Work to complete: Output these lines as a numbered list, leaving out blank lines.

The data:
-=-=-=-=-

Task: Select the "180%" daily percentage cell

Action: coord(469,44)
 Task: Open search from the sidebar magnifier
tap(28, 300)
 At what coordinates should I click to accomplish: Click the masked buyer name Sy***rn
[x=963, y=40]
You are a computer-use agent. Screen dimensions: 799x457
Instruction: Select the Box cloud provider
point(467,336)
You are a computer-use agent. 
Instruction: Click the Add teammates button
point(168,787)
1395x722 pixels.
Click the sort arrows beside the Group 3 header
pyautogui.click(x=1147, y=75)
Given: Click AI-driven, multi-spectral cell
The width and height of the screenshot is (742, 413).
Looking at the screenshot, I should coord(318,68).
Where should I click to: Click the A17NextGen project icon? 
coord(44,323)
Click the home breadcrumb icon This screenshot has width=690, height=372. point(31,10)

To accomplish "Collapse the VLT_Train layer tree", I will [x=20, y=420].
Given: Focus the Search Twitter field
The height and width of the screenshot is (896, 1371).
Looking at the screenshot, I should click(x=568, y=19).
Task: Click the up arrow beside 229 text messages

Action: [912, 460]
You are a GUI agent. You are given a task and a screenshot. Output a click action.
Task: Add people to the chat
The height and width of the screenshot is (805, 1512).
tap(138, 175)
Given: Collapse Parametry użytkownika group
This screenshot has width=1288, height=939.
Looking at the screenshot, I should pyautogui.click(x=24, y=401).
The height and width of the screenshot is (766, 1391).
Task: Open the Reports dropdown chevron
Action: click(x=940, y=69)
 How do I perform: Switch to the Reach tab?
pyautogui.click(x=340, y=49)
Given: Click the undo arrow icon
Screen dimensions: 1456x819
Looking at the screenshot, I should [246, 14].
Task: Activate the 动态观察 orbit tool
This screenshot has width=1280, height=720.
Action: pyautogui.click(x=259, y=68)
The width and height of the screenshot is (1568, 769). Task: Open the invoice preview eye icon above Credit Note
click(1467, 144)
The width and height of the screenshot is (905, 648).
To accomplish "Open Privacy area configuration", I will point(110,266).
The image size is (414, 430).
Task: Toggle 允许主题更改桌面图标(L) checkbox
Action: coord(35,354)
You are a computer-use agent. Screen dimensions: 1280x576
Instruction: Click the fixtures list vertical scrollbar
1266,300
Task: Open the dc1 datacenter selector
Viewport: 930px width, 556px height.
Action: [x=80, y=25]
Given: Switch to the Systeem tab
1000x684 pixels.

-=-=-=-=-

Output below:
1. Task: Select the "180%" daily percentage cell
2. Action: coord(469,44)
3.  Task: Open search from the sidebar magnifier
4. tap(28, 300)
5.  At what coordinates should I click to accomplish: Click the masked buyer name Sy***rn
6. [x=963, y=40]
7. You are a computer-use agent. Screen dimensions: 799x457
8. Instruction: Select the Box cloud provider
9. point(467,336)
10. You are a computer-use agent. 
11. Instruction: Click the Add teammates button
12. point(168,787)
13. 1395x722 pixels.
14. Click the sort arrows beside the Group 3 header
15. pyautogui.click(x=1147, y=75)
16. Given: Click AI-driven, multi-spectral cell
17. The width and height of the screenshot is (742, 413).
18. Looking at the screenshot, I should coord(318,68).
19. Where should I click to: Click the A17NextGen project icon? 
20. coord(44,323)
21. Click the home breadcrumb icon This screenshot has width=690, height=372. point(31,10)
22. To accomplish "Collapse the VLT_Train layer tree", I will [x=20, y=420].
23. Given: Focus the Search Twitter field
24. The height and width of the screenshot is (896, 1371).
25. Looking at the screenshot, I should click(x=568, y=19).
26. Task: Click the up arrow beside 229 text messages
27. Action: [912, 460]
28. You are a GUI agent. You are given a task and a screenshot. Output a click action.
29. Task: Add people to the chat
30. The height and width of the screenshot is (805, 1512).
31. tap(138, 175)
32. Given: Collapse Parametry użytkownika group
33. This screenshot has width=1288, height=939.
34. Looking at the screenshot, I should pyautogui.click(x=24, y=401).
35. The height and width of the screenshot is (766, 1391).
36. Task: Open the Reports dropdown chevron
37. Action: click(x=940, y=69)
38.  How do I perform: Switch to the Reach tab?
39. pyautogui.click(x=340, y=49)
40. Given: Click the undo arrow icon
41. Screen dimensions: 1456x819
42. Looking at the screenshot, I should [246, 14].
43. Task: Activate the 动态观察 orbit tool
44. This screenshot has width=1280, height=720.
45. Action: pyautogui.click(x=259, y=68)
46. The width and height of the screenshot is (1568, 769). Task: Open the invoice preview eye icon above Credit Note
47. click(1467, 144)
48. The width and height of the screenshot is (905, 648).
49. To accomplish "Open Privacy area configuration", I will point(110,266).
50. The image size is (414, 430).
51. Task: Toggle 允许主题更改桌面图标(L) checkbox
52. Action: coord(35,354)
53. You are a computer-use agent. Screen dimensions: 1280x576
54. Instruction: Click the fixtures list vertical scrollbar
55. 1266,300
56. Task: Open the dc1 datacenter selector
57. Viewport: 930px width, 556px height.
58. Action: [x=80, y=25]
59. Given: Switch to the Systeem tab
60. 1000x684 pixels.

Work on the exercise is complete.